Exercise inputs:
···

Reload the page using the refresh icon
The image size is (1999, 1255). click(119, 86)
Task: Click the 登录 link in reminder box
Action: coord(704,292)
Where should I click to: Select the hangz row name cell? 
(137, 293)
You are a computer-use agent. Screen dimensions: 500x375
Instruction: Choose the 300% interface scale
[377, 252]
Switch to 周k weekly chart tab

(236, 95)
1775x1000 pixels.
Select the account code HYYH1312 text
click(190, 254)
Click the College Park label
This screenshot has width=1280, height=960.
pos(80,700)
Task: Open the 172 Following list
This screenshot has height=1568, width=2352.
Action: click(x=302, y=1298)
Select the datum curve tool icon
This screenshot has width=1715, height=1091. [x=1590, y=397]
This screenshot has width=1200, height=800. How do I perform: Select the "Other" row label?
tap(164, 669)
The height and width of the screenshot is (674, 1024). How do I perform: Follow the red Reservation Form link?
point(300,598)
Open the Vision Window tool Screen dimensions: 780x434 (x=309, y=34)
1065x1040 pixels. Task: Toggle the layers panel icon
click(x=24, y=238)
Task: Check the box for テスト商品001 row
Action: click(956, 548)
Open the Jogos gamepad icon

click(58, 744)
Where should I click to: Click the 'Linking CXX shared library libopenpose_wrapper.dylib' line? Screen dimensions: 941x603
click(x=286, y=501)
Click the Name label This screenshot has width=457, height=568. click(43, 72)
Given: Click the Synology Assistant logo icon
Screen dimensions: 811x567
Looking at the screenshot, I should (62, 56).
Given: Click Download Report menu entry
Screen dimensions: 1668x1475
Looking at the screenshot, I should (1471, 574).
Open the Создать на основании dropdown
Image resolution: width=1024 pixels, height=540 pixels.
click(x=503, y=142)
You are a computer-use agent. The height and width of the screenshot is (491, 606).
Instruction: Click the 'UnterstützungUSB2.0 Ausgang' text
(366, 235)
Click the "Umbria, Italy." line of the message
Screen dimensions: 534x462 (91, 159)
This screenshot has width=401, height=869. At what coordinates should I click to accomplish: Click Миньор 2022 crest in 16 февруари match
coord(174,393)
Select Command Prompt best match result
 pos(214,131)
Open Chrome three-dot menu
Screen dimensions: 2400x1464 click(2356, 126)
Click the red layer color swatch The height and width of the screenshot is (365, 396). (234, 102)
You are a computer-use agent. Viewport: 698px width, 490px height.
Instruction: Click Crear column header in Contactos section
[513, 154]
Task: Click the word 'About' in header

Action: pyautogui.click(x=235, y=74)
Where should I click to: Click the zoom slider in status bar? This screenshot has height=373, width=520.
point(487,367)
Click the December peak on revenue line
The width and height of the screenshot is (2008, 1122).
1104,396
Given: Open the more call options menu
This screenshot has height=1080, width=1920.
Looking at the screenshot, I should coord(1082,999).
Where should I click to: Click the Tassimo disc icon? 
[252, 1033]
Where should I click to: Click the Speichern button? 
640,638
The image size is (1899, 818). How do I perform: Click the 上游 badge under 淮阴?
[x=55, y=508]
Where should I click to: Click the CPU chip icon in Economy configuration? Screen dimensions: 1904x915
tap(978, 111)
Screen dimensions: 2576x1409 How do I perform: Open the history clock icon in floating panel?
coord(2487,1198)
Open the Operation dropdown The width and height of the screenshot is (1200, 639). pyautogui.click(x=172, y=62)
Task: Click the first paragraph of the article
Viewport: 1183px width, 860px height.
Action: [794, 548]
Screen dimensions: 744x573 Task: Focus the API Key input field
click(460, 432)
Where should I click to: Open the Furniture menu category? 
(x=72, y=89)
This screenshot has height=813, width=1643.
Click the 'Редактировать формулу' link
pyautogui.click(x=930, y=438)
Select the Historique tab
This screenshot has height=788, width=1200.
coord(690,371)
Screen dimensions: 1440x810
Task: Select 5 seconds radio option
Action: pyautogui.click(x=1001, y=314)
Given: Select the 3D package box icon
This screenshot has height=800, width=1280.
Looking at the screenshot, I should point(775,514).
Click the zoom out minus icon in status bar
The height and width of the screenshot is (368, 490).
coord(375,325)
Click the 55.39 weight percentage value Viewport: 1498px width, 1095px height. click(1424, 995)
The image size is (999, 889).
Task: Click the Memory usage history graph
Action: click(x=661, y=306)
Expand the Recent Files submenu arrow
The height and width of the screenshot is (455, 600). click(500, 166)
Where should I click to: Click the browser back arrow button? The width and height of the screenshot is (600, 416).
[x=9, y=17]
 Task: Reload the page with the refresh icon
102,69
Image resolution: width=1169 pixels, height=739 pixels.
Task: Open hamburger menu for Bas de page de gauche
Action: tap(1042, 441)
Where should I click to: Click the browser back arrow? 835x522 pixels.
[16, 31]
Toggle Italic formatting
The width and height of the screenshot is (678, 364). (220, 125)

···

Copy out the entire listing above, line for line and character for character, without changing anything.

Response to this task:
Reload the page using the refresh icon
The image size is (1999, 1255). click(119, 86)
Task: Click the 登录 link in reminder box
Action: coord(704,292)
Where should I click to: Select the hangz row name cell? 
(137, 293)
You are a computer-use agent. Screen dimensions: 500x375
Instruction: Choose the 300% interface scale
[377, 252]
Switch to 周k weekly chart tab

(236, 95)
1775x1000 pixels.
Select the account code HYYH1312 text
click(190, 254)
Click the College Park label
This screenshot has width=1280, height=960.
pos(80,700)
Task: Open the 172 Following list
This screenshot has height=1568, width=2352.
Action: click(x=302, y=1298)
Select the datum curve tool icon
This screenshot has width=1715, height=1091. [x=1590, y=397]
This screenshot has width=1200, height=800. How do I perform: Select the "Other" row label?
tap(164, 669)
The height and width of the screenshot is (674, 1024). How do I perform: Follow the red Reservation Form link?
point(300,598)
Open the Vision Window tool Screen dimensions: 780x434 (x=309, y=34)
1065x1040 pixels. Task: Toggle the layers panel icon
click(x=24, y=238)
Task: Check the box for テスト商品001 row
Action: click(956, 548)
Open the Jogos gamepad icon

click(58, 744)
Where should I click to: Click the 'Linking CXX shared library libopenpose_wrapper.dylib' line? Screen dimensions: 941x603
click(x=286, y=501)
Click the Name label This screenshot has width=457, height=568. click(43, 72)
Given: Click the Synology Assistant logo icon
Screen dimensions: 811x567
Looking at the screenshot, I should (62, 56).
Given: Click Download Report menu entry
Screen dimensions: 1668x1475
Looking at the screenshot, I should (1471, 574).
Open the Создать на основании dropdown
Image resolution: width=1024 pixels, height=540 pixels.
click(x=503, y=142)
You are a computer-use agent. The height and width of the screenshot is (491, 606).
Instruction: Click the 'UnterstützungUSB2.0 Ausgang' text
(366, 235)
Click the "Umbria, Italy." line of the message
Screen dimensions: 534x462 (91, 159)
This screenshot has width=401, height=869. At what coordinates should I click to accomplish: Click Миньор 2022 crest in 16 февруари match
coord(174,393)
Select Command Prompt best match result
 pos(214,131)
Open Chrome three-dot menu
Screen dimensions: 2400x1464 click(2356, 126)
Click the red layer color swatch The height and width of the screenshot is (365, 396). (234, 102)
You are a computer-use agent. Viewport: 698px width, 490px height.
Instruction: Click Crear column header in Contactos section
[513, 154]
Task: Click the word 'About' in header

Action: pyautogui.click(x=235, y=74)
Where should I click to: Click the zoom slider in status bar? This screenshot has height=373, width=520.
point(487,367)
Click the December peak on revenue line
The width and height of the screenshot is (2008, 1122).
1104,396
Given: Open the more call options menu
This screenshot has height=1080, width=1920.
Looking at the screenshot, I should coord(1082,999).
Where should I click to: Click the Tassimo disc icon? 
[252, 1033]
Where should I click to: Click the Speichern button? 
640,638
The image size is (1899, 818). How do I perform: Click the 上游 badge under 淮阴?
[x=55, y=508]
Where should I click to: Click the CPU chip icon in Economy configuration? Screen dimensions: 1904x915
tap(978, 111)
Screen dimensions: 2576x1409 How do I perform: Open the history clock icon in floating panel?
coord(2487,1198)
Open the Operation dropdown The width and height of the screenshot is (1200, 639). pyautogui.click(x=172, y=62)
Task: Click the first paragraph of the article
Viewport: 1183px width, 860px height.
Action: [794, 548]
Screen dimensions: 744x573 Task: Focus the API Key input field
click(460, 432)
Where should I click to: Open the Furniture menu category? 
(x=72, y=89)
This screenshot has height=813, width=1643.
Click the 'Редактировать формулу' link
pyautogui.click(x=930, y=438)
Select the Historique tab
This screenshot has height=788, width=1200.
coord(690,371)
Screen dimensions: 1440x810
Task: Select 5 seconds radio option
Action: pyautogui.click(x=1001, y=314)
Given: Select the 3D package box icon
This screenshot has height=800, width=1280.
Looking at the screenshot, I should point(775,514).
Click the zoom out minus icon in status bar
The height and width of the screenshot is (368, 490).
coord(375,325)
Click the 55.39 weight percentage value Viewport: 1498px width, 1095px height. click(1424, 995)
The image size is (999, 889).
Task: Click the Memory usage history graph
Action: click(x=661, y=306)
Expand the Recent Files submenu arrow
The height and width of the screenshot is (455, 600). click(500, 166)
Where should I click to: Click the browser back arrow button? The width and height of the screenshot is (600, 416).
[x=9, y=17]
 Task: Reload the page with the refresh icon
102,69
Image resolution: width=1169 pixels, height=739 pixels.
Task: Open hamburger menu for Bas de page de gauche
Action: tap(1042, 441)
Where should I click to: Click the browser back arrow? 835x522 pixels.
[16, 31]
Toggle Italic formatting
The width and height of the screenshot is (678, 364). (220, 125)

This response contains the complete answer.